Another big development: custom projects won't require involvement of an energy manager

In the past, key account-managed (KAM) customers were only eligible for more complicated "custom" upgrades when an energy manager was involved. That requirement disappears for fiscal 2021.

"We're now allowing all KAM'd customers to submit custom applications," said Seo, explaining that hundreds of KAM'd customers were unable to apply for custom projects with the energy manager requirement in place.

SMB update: watch for referrals from Business Energy Advisors in targeted B.C. communities

BC Hydro's Business Energy Advisors program returned in 2019, with advisors knocking on customer doors to identify energy-savings opportunities in several targeted communities facing potential load capacity issues.

The role of the advisors is to identify smaller business owners interested in upgrades, then to refer them to Alliance members.

"This is a lead generator for Alliance members," says Seo. "The business energy advisor isn't solutioning or doing any of the Alliance work. Once they've deemed there's interest, they connect them to the Alliance for a referral."

Get on board pilot program for mechanical, refrigeration, and HVAC upgrades

A limited-time offering earlier this past year showed solid interest in allowing key account-managed customers something they don't normally have: access to mechanical, refrigeration, and HVAC upgrades. So BC Hydro is now taking applications for an F21 pilot program.

"These applications can start now," says Seo. "By default, Alliance members can submit an energy study and get that done in about two or three months, then submit an application and complete the project in F21 for KAM'd customers. SMB customers continue to have these limited types of projects under BESI for incentives."

New legislation will remove all incandescent lighting incentives

New legislative standards for lighting will come into effect January 1, 2020.
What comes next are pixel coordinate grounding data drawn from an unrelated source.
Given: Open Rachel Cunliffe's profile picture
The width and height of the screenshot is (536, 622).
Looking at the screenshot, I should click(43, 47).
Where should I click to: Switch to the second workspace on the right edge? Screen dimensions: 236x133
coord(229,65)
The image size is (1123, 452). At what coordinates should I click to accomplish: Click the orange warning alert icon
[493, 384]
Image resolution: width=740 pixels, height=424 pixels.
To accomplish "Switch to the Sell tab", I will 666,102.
In B.C., legislation comes into effect for all small diameter reflector lamps, meaning that Halogen MR16 lamps (and GU10 based lamps) will be removed from incentive eligibility. Federal legislation will also impact incandescent lighting, so that all incandescent lighting types will be removed from incentive eligibility. Large diameter halogen lamps – PAR and R lamps – remain eligible for incentives.
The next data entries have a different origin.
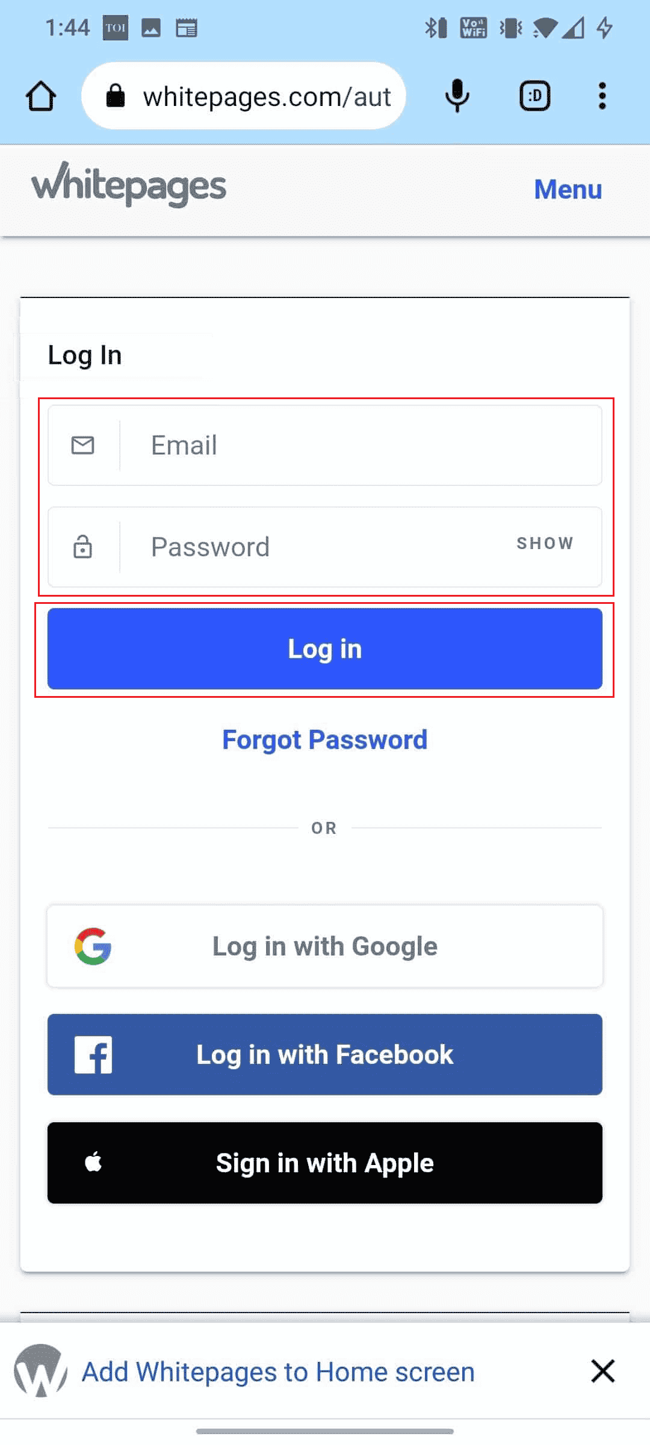This screenshot has height=1445, width=650.
Task: Tap the lock icon beside the Password field
Action: click(82, 547)
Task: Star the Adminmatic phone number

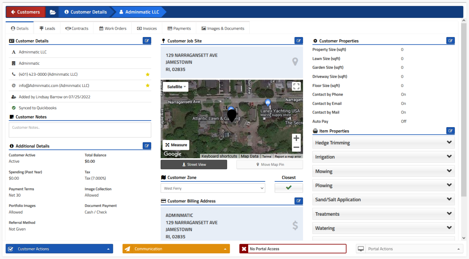Action: coord(148,74)
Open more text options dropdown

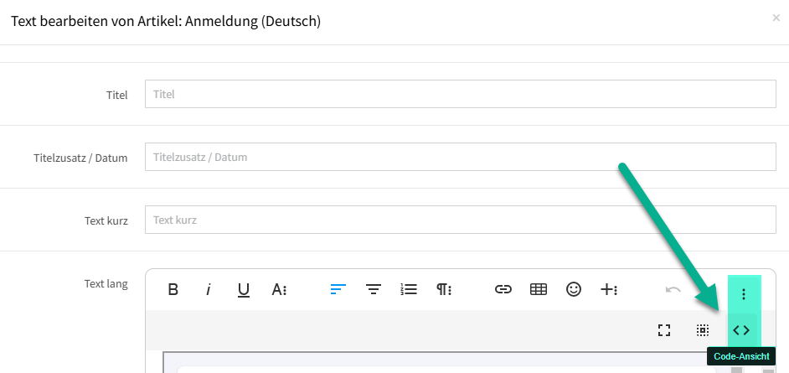tap(280, 290)
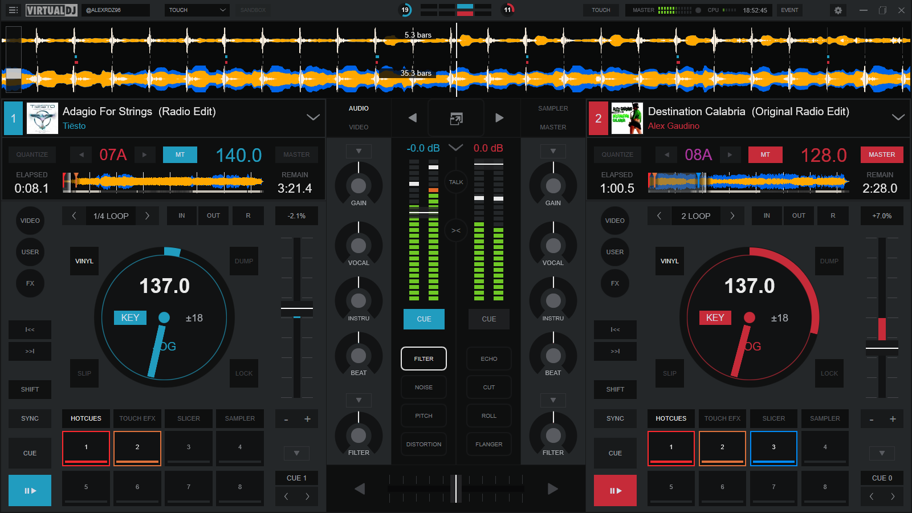Click the center pop-out window icon
Screen dimensions: 912x513
point(456,118)
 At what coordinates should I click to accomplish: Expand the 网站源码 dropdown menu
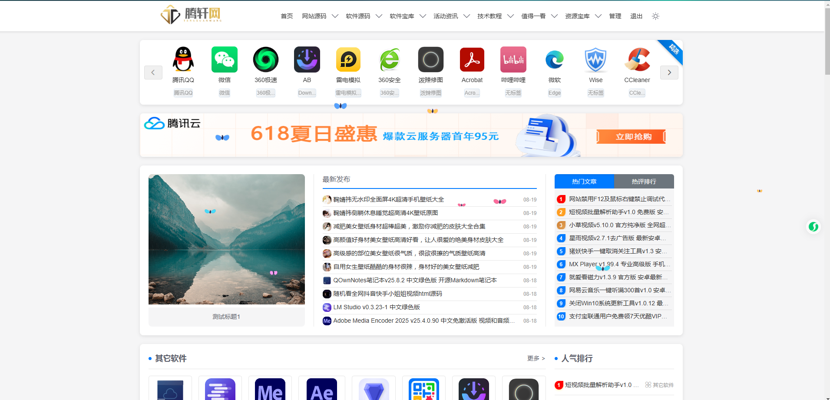[320, 16]
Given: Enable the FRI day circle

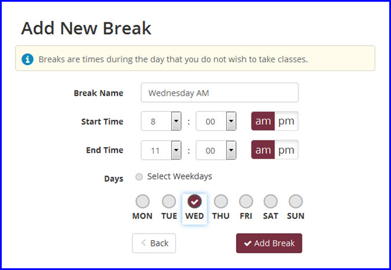Looking at the screenshot, I should (x=246, y=201).
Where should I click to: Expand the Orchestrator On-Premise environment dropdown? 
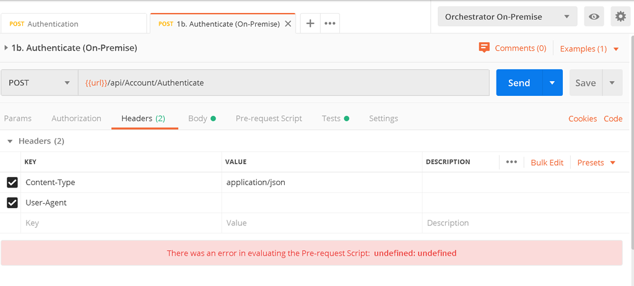[x=507, y=17]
"We had previously removed the screw-in replacements from the incentives program, and now the hard-wired retrofits from incandescent to LED lighting are also being removed," says Alliance program delivery specialist Tanya Perewernycky.

Any current rebate applications that have been pre-approved will remain eligible for incentives, but there will be no net-new incentives for those eliminated lighting technologies. "We'll grandfather pre-approved applications though," she said.

The new standards don't just affect the Business Energy Saving Incentives (BESI) program. BC Hydro is creating new lighting incentive calculators to reflect changes across other programs, and Perewernycky says customers can expect those tools will be ready by January.

What's an SMB and what's a KAM? If you're not sure, you're not alone

Key-account managed customers don't arrive with a tattoo on their forehead declaring that status. But Seo offers one rule to remember, and a way of checking that status online, that can help Alliance members learn more quickly if the customer they're dealing with is an SMB or a KAM customer.

"It's not a great rule, but if you've heard of the customer, there's a good chance it's a KAM'd customer," says Seo. "For example, have you heard of Best Buy? Yes, they're a KAM'd customer. Have you heard of this municipality of Richmond? Yes, they're KAM'd. The same goes for school districts, municipalities and most K-12 schools."

But there are exceptions, particularly with customers who fall into the sometimes grey areas of retail, hospitality, and property management. A big chain restaurant is easy to spot as a KAM'd customer, but even a small business in a mall with a single meter operated by a property management company can be defined as a key account-managed company.